- [Task item]
In the records below, find the line containing "404x227 pixels." and the line containing "The image size is (276, 177)."; please repeat exactly the lines from one to the other, both included, and nothing more.

- [Dataset records]
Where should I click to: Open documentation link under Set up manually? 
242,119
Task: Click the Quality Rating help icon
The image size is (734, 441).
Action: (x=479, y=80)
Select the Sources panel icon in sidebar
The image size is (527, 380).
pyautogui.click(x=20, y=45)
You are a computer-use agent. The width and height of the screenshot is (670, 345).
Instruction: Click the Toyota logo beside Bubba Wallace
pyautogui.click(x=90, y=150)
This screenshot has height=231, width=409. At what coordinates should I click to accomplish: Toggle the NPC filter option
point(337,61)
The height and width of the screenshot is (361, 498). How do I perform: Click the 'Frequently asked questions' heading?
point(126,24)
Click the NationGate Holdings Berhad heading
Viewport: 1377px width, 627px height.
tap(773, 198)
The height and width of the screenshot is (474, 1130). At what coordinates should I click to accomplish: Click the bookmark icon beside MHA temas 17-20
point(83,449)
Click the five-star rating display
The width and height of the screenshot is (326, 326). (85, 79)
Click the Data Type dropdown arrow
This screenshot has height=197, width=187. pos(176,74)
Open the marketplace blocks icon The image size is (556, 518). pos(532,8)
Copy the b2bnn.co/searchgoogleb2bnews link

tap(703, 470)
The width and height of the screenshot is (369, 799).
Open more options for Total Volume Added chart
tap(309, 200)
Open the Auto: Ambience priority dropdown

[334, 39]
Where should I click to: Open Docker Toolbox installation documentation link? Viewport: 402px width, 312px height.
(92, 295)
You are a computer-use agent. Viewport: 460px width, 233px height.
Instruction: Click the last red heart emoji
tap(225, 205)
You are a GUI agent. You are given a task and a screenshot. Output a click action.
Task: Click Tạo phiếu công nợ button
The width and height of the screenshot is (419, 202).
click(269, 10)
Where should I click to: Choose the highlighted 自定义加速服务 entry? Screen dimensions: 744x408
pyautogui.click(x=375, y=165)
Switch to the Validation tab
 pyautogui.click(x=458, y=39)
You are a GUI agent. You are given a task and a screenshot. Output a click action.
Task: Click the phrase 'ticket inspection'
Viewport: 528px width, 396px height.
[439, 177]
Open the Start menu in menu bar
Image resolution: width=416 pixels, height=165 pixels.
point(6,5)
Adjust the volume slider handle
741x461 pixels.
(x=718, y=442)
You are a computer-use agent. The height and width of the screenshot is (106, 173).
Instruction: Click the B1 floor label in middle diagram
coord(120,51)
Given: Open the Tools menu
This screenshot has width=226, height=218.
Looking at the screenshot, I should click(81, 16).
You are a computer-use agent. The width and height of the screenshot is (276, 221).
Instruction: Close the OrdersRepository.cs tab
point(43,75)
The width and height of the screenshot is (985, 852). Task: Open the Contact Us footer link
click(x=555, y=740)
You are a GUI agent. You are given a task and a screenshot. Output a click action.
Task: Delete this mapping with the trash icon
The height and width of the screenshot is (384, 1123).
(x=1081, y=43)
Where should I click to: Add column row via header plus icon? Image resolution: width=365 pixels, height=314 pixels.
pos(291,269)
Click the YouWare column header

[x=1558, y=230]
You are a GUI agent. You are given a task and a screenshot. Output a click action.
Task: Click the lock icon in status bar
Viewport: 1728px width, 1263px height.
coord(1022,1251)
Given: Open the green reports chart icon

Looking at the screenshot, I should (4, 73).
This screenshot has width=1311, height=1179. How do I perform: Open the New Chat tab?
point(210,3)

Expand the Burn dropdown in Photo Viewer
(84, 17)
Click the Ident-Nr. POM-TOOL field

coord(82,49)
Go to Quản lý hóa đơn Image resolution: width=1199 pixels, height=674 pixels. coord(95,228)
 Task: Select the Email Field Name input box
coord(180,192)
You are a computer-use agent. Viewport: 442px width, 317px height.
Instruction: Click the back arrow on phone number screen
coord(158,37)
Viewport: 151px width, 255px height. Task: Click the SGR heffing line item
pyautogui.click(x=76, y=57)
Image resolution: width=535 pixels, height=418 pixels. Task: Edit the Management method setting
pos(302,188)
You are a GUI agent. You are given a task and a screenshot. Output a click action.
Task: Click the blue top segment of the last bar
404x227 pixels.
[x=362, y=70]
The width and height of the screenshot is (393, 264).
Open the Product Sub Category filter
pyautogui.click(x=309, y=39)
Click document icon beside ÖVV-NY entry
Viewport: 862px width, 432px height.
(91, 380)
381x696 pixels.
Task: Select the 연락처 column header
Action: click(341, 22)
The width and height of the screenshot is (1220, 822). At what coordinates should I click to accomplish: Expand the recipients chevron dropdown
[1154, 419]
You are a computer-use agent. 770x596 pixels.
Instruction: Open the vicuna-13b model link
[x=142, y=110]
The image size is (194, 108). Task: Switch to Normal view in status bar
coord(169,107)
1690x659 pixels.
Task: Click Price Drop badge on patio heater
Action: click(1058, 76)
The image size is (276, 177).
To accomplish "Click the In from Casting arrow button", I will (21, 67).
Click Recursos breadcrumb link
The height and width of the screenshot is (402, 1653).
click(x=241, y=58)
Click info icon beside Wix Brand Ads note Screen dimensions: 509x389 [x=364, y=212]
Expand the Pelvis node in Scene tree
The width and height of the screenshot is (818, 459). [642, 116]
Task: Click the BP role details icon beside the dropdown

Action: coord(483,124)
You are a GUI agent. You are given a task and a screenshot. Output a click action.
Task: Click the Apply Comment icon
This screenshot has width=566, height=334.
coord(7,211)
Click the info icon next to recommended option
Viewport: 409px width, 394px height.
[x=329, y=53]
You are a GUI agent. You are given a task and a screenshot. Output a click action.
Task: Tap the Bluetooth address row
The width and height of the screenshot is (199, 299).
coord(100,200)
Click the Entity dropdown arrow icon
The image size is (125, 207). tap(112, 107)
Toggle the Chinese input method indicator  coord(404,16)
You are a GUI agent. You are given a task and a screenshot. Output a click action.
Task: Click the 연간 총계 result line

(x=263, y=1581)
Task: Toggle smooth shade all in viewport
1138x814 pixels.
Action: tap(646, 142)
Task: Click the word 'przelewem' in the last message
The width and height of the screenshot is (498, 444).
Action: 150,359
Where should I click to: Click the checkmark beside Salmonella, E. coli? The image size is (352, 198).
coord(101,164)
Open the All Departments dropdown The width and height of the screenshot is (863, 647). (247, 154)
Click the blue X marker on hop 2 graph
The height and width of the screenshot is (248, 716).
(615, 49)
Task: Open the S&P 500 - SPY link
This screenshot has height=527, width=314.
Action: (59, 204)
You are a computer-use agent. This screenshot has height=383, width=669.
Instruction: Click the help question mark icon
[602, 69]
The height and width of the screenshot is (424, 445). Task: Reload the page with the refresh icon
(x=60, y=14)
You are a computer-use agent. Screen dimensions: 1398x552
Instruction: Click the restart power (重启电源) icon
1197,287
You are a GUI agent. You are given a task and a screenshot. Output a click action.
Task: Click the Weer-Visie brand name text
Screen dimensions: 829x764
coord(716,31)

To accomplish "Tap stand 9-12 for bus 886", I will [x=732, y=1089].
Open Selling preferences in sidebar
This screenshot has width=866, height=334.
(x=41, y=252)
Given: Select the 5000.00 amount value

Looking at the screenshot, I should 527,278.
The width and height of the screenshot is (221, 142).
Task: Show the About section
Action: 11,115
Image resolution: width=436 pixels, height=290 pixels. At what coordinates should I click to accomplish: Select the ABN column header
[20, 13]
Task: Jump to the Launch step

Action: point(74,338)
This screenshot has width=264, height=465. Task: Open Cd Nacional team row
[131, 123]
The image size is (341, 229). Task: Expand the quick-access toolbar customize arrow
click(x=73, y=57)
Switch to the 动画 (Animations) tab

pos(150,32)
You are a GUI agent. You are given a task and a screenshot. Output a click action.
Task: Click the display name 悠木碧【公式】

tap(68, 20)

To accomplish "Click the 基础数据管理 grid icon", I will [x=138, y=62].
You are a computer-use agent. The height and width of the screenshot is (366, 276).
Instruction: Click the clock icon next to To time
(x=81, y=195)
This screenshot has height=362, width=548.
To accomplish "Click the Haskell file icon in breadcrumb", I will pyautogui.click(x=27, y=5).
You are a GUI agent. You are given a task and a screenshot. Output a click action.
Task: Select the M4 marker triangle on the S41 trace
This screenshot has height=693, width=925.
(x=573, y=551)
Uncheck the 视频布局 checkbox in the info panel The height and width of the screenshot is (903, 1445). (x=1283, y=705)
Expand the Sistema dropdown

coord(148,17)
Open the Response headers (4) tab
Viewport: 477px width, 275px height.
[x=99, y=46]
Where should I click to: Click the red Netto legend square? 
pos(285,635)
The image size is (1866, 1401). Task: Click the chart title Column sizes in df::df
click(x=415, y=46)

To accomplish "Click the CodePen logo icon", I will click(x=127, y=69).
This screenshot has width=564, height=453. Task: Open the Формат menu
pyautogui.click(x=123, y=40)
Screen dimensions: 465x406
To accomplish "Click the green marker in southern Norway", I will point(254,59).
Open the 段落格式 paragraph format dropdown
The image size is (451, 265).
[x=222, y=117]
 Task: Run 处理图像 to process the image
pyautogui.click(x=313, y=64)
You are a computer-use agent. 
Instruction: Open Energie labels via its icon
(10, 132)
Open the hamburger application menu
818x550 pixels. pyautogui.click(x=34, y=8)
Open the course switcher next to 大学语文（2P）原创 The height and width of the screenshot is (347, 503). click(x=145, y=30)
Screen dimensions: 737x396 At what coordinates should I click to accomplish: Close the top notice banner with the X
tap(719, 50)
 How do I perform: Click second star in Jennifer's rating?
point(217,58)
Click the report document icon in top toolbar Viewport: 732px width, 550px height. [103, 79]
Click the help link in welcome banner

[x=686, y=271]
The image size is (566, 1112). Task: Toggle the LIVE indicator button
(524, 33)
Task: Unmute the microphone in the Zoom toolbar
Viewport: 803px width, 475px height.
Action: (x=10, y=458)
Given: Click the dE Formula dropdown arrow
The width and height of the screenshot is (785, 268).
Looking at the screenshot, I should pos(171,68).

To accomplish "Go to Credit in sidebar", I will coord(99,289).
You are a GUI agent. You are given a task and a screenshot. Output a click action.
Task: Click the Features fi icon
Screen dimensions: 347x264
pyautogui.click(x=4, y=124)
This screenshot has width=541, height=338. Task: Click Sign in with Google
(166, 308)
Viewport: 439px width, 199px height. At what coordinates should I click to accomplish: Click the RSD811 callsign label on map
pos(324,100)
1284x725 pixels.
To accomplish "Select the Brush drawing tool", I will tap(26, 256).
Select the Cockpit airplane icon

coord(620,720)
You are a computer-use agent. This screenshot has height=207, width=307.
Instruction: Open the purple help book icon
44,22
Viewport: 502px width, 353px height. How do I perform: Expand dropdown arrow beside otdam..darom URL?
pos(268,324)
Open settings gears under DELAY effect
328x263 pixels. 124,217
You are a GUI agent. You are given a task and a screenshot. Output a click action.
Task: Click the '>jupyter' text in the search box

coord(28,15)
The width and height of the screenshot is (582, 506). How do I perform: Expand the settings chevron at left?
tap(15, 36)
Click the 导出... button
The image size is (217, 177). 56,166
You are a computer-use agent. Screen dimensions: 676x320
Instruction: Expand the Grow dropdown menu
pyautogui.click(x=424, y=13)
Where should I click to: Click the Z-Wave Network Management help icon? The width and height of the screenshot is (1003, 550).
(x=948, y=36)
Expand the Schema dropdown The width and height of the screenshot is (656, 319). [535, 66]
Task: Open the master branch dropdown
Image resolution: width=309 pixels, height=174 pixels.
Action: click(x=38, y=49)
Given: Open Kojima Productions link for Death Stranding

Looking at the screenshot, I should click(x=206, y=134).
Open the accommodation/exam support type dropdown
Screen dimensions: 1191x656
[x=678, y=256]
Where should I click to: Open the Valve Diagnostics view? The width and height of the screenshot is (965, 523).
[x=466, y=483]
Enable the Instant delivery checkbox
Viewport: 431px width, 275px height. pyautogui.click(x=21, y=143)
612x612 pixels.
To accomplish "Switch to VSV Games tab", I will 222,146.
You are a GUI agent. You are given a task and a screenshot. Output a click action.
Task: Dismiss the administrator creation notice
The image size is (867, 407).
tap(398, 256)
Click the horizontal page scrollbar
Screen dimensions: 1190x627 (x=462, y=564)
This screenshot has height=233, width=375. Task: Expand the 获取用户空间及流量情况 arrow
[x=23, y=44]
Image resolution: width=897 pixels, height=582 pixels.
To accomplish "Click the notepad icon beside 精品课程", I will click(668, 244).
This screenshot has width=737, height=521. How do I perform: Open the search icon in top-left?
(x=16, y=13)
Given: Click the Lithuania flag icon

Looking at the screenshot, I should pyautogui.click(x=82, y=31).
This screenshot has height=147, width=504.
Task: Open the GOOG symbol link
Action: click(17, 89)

- [Exercise solution]
404x227 pixels.
[x=362, y=70]
The width and height of the screenshot is (393, 264).
Open the Product Sub Category filter
pyautogui.click(x=309, y=39)
Click document icon beside ÖVV-NY entry
Viewport: 862px width, 432px height.
(91, 380)
381x696 pixels.
Task: Select the 연락처 column header
Action: click(341, 22)
The width and height of the screenshot is (1220, 822). At what coordinates should I click to accomplish: Expand the recipients chevron dropdown
[1154, 419]
You are a computer-use agent. 770x596 pixels.
Instruction: Open the vicuna-13b model link
[x=142, y=110]
The image size is (194, 108). Task: Switch to Normal view in status bar
coord(169,107)
1690x659 pixels.
Task: Click Price Drop badge on patio heater
Action: click(1058, 76)
The image size is (276, 177).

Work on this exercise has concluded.